• TEXTE:
#####
Dans le même temps, le Gouvernement des Pays-Bas et la Direction de l'aéroport d'Amsterdam-Schiphol avaient pris plusieurs décisions inédites dans le monde :  diminuer de 505000 mouvements par an à 440000 le trafic de l'aéroport néerlandais, décréter le couvre-feu dont ne voulait pas Paris et interdire les jets privés. Cette dernière mesure, dans le même temps, était refusée par les députés français.  Mais là encore, les intérêts économiques des grands groupes aériens prennent le pas sur toute autre considération : ce sont cinq compagnies aériennes qui attaquent la décison, soi-disant "pour s’assurer que les Pays-Bas restent connectés au reste du monde via Schiphol ". La procédure est soutenue par l'assocation internationale du transport aérien, qui estime illégale la décision du gouvernement néerlandais. l'argument classique du maintien des emplois est également évoqué. Le jugement, en faveur des compagnies aériennes en première instance, est invalidé par la cour d'appel qui donne raison à l'Etat.

On croit enfin arrivée la fin du feuilleton ? Non point : C'est compter sans les lobbies américains, pour lesquels  "la réduction de capacité serait injuste, discriminatoire et anticoncurrentielle pour les compagnies aériennes". Cette déclaration est assortie d'une menace, celle de limiter les créneaux horaires des compagnies hollandaises. Et c'est alors que la Commission Européenne se réveille d'un long sommeil de 18 mois pour exprimer "de sérieuses préoccupations" et engager les pouvoirs publics néerlandais à prendre "de toute urgence les mesures nécessaires pour garantir le respect du droit européen". Un droit à géométrie variable, marqué par une incapacité  à faire respecter ses propres directives par la France (retard de mise en place des PPBE, études d'approche équilibrée toujours inexistantes, non respect des normes de bruit et de pollution).

Force est de constater que la capacité de nuisance du transport aérien ne connaît aucun frein, incitant l'avocate néerlandaise Benedicte Ficq à porter l'affaire au pénal : La déclaration mise en introduction exprime les raisons de cette action . Selon cette approche, les nuisances subies du fait du trafic aèroportuaire sont assimilées à de la maltraitance. Ce moyen de droit  s'appuie sur une thèse de doctorat qui dénonce les nuisances sonores et la pollution des aéroports comme "un acte de pure violence". C'est donc en toute connaissance de cause que les compagnies aériennes infligent ces nuisances aux riverains des aéroports et ceci en raison d'intérêts économiques.
#####
• JEU DE DONNÉES:
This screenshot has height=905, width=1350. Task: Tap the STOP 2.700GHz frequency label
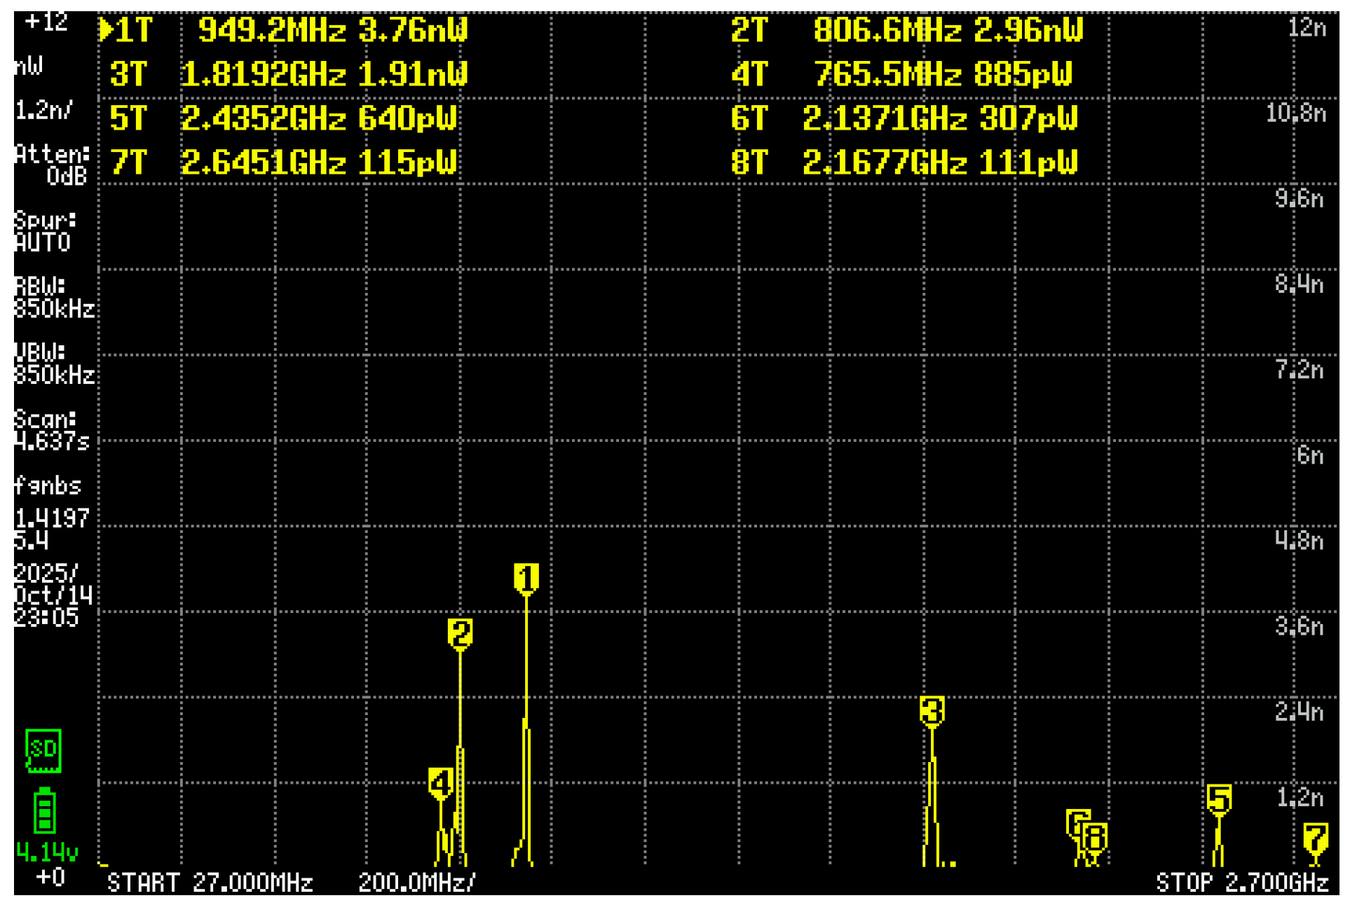click(x=1241, y=883)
#####
• EXERCICES:
1. Dans le texte sur l'aéroport d'Amsterdam-Schiphol, relevez toutes les décisions prises par le Gouvernement des Pays-Bas et la Direction de l'aéroport.
2. Reprenez le fil du texte sur l'aéroport d'Amsterdam-Schiphol et rédigez ce qui suit sa dernière phrase.

• RÉPONSES ATTENDUES:
1.
- Diminuer le trafic de l'aéroport de 505000 à 440000 mouvements par an.
- Décréter le couvre-feu.
- Interdire les jets privés.

2.
Maître Ficq n'en est pas à son coup d'essai : en 2016, une procédure contre l'industrie du tabac a été jugée irrecevable par la justice : dans l'état actuel du droit, il n'existe aucun moyen de droit pour une condamnation pénale car les fumeurs s'exposent en toute liberté aux consquences du tabagisme. Mais ce n'est pas le cas pour la pollution imposée par l'industrie chimique et deux procédures pénales sont en cours contre le géant de l'industrie chimique Chemours  (anciennement Dupont de Nemours) et contre l'aciériste Tata Steel.

Les procédures initiées par Maitre Ficq sont  collectives, auxquels les particuliers qui s'estiment lésées peuvent adhérer, à l'image de ce que sont les Class Actions des Etats-Unis, qui ont l'avantage, en répartissant les frais d'avocat entre un grand nombre de personnes, de limiter le coût par plaignant. Une particularité de ces actions au pénal est qu'elles sont dirigées contre des personnes physiques et non contre des entreprises. Ce sera donc aux dirigeants eux-même de répondre de la maltraitance infligées aux populations, avec des peines pouvant aller jusqu'à trois ans de prison.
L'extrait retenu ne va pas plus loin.